> Work to complete
Produce a verbatim copy of the lines from the one holding "Open 科目別誤答数 section" through the last line of the listing, and nothing else.
────
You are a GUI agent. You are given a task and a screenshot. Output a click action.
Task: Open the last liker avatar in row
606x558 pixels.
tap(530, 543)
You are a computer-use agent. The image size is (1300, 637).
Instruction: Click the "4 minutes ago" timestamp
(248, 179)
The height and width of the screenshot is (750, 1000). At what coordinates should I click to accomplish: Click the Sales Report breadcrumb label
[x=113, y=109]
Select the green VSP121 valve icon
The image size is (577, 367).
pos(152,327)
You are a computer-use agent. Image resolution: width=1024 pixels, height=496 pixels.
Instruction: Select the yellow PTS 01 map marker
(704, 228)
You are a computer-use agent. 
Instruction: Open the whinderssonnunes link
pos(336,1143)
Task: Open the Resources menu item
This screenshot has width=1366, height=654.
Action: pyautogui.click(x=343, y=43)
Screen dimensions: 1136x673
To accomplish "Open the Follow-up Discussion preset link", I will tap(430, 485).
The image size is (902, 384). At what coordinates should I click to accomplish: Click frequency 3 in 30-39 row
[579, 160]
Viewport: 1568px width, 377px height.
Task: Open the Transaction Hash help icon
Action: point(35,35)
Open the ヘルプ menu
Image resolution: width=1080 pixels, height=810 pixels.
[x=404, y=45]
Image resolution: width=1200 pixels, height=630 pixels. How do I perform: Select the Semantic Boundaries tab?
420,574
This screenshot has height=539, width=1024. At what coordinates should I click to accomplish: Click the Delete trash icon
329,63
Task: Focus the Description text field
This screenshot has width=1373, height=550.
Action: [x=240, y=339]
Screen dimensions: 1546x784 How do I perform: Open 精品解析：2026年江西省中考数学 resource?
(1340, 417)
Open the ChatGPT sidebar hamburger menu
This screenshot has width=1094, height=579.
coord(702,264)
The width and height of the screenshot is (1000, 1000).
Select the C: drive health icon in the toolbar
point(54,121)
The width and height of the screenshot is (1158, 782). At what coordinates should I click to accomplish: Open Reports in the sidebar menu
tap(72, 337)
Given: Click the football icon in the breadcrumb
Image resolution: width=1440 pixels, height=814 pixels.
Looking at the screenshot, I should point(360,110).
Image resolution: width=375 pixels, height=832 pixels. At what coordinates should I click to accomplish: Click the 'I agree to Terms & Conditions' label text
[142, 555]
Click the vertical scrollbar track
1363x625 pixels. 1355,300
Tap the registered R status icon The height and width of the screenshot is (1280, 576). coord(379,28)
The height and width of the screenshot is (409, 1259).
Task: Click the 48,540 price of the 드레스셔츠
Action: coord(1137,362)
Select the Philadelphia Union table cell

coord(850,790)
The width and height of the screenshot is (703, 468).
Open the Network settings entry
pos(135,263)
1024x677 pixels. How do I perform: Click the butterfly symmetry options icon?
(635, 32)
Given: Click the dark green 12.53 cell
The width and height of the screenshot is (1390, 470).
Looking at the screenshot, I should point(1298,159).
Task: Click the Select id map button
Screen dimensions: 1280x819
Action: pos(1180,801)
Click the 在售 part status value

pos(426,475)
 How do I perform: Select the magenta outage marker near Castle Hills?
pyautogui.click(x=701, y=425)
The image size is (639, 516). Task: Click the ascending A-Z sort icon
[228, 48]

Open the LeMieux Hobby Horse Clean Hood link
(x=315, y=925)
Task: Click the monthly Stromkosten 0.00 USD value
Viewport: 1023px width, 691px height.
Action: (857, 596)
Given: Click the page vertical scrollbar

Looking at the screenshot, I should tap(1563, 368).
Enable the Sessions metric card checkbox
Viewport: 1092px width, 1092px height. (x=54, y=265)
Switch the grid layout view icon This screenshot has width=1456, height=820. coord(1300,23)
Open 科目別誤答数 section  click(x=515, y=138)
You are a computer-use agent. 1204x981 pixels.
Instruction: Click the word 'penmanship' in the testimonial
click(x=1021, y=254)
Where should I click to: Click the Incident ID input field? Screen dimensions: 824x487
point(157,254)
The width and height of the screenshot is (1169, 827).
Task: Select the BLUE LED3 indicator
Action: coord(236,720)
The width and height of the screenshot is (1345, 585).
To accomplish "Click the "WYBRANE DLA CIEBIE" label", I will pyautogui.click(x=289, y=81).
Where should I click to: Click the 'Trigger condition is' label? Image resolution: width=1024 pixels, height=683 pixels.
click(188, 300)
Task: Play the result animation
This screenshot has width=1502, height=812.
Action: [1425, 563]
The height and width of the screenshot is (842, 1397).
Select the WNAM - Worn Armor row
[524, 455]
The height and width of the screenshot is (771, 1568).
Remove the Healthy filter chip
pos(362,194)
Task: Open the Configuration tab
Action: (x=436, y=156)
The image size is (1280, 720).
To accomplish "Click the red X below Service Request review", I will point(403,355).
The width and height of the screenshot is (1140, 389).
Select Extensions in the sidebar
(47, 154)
────
> Solution
Open 科目別誤答数 section  click(x=515, y=138)
You are a computer-use agent. 1204x981 pixels.
Instruction: Click the word 'penmanship' in the testimonial
click(x=1021, y=254)
Where should I click to: Click the Incident ID input field? Screen dimensions: 824x487
point(157,254)
The width and height of the screenshot is (1169, 827).
Task: Select the BLUE LED3 indicator
Action: coord(236,720)
The width and height of the screenshot is (1345, 585).
To accomplish "Click the "WYBRANE DLA CIEBIE" label", I will pyautogui.click(x=289, y=81).
Where should I click to: Click the 'Trigger condition is' label? Image resolution: width=1024 pixels, height=683 pixels.
click(188, 300)
Task: Play the result animation
This screenshot has width=1502, height=812.
Action: [1425, 563]
The height and width of the screenshot is (842, 1397).
Select the WNAM - Worn Armor row
[524, 455]
The height and width of the screenshot is (771, 1568).
Remove the Healthy filter chip
pos(362,194)
Task: Open the Configuration tab
Action: (x=436, y=156)
The image size is (1280, 720).
To accomplish "Click the red X below Service Request review", I will point(403,355).
The width and height of the screenshot is (1140, 389).
Select Extensions in the sidebar
(47, 154)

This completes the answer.